Как было не знать! Марийка, по просьбе Юры, подписала перед отъездом официальный контракт с агентством, рекомендованным израильским посольством в Москве. Передала им для продажи заветную квартиру, оставшуюся от Юриных родителей, а мать и бабушка отдали им же свою «трехкомнатную красоту», иначе они ее не называли. «Красота» была в доме Большого театра: стены глухие, с пробковой защитой от музицирующих соседей, потолки высокие, бабушка Фрося то и дело вспоминала об этом, утешая Марийку, которую угнетала скученность квартирки: «В тесноте, да не в обиде… Вот придут наши тыщи, первое дело купим детонькам хоромы…»

А израильские шекели мать Марийки почему-то и в грош не ставила. Смеялась: «Сладкая отрава…» Шекели у нее и в самом деле не переводились. Едва появились в газетах объявления одного из «артистических» агентств Тель-Авива, с обычным здесь рекламно-фантастическим «перебором», о новой балетной студии, которой руководит новая репатриантка — некогда «известная в России балерина Большого театра», как добрая половина израильских мам возмечтала, что их чада — будущие Улановы и Майи Плисецкие. Сколь бы обширную квартиру мать Марийки с той поры ни снимала, все равно половина отвергнутых Улановых — Плисецких оставались за дверью, а мамы совали известной балерине деньги. Юра шутил, что свекрови надо арендовать у ВВС Израиля самолетный ангар. И «в области балета», наконец, опередить Россию и Францию.
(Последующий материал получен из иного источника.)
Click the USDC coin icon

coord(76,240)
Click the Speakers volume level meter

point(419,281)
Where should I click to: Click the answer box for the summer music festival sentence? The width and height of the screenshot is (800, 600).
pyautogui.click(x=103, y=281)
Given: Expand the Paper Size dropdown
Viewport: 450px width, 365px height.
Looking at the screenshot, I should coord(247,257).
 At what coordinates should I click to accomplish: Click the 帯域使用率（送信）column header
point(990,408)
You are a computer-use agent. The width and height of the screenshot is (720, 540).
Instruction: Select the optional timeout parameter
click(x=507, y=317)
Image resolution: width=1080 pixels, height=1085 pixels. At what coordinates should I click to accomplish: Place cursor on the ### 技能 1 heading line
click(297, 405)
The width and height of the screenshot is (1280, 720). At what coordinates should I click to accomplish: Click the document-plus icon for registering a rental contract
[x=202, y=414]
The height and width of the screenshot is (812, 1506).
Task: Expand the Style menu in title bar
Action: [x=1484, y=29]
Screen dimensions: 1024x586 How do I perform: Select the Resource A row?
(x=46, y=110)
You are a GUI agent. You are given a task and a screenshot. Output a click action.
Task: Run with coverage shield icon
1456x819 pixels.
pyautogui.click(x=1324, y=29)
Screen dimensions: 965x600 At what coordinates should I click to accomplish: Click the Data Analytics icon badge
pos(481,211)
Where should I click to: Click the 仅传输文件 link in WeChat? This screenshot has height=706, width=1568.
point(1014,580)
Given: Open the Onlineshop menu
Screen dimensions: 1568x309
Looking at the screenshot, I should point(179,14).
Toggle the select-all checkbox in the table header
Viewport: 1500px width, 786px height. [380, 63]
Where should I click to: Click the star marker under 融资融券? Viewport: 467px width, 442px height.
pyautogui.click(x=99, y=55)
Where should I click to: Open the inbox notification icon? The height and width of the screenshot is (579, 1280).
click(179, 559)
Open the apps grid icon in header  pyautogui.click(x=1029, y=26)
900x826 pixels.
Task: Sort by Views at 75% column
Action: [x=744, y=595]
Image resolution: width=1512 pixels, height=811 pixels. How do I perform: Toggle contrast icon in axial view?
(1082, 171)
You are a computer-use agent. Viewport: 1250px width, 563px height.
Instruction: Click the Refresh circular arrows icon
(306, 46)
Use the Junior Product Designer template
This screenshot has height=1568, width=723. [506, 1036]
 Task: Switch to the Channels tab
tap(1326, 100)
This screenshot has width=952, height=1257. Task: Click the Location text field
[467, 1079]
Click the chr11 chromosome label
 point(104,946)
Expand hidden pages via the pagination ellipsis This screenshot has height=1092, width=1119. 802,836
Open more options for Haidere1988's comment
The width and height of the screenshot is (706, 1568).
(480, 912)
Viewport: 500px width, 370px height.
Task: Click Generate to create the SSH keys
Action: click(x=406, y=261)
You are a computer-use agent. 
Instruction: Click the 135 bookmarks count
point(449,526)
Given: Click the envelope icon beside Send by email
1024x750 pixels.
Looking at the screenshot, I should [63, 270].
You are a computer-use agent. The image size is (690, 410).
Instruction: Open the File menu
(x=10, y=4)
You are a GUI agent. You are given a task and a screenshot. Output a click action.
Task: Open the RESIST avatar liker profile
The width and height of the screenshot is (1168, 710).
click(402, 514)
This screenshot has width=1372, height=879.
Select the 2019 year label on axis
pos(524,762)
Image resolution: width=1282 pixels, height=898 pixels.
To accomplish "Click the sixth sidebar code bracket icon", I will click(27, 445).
Знаменитая, худенькая, сорокапятилетняя «прима-балерина Тель-Авива» Ксения Ивановна вырывалась к внукам не часто, раз-два в месяц. Бабушка Фрося, как только Марийка родила двойню, добровольно объявила себя «приходящей прабабкой,» и стала наезжать к Марийке чуть ли не ежедневно; а когда для нее удалось воткнуть на «мирпесете» (заднем, при кухне, балкончике) раскладушку, и вовсе перебралась в Иерусалим, к правнукам, без которых «жисть не в жисть». Планы бородатого зятя и Марийки иметь большую семью были ей явно по душе. «Трое есть, а дом без четырех углов не бывает», одобрила бабка.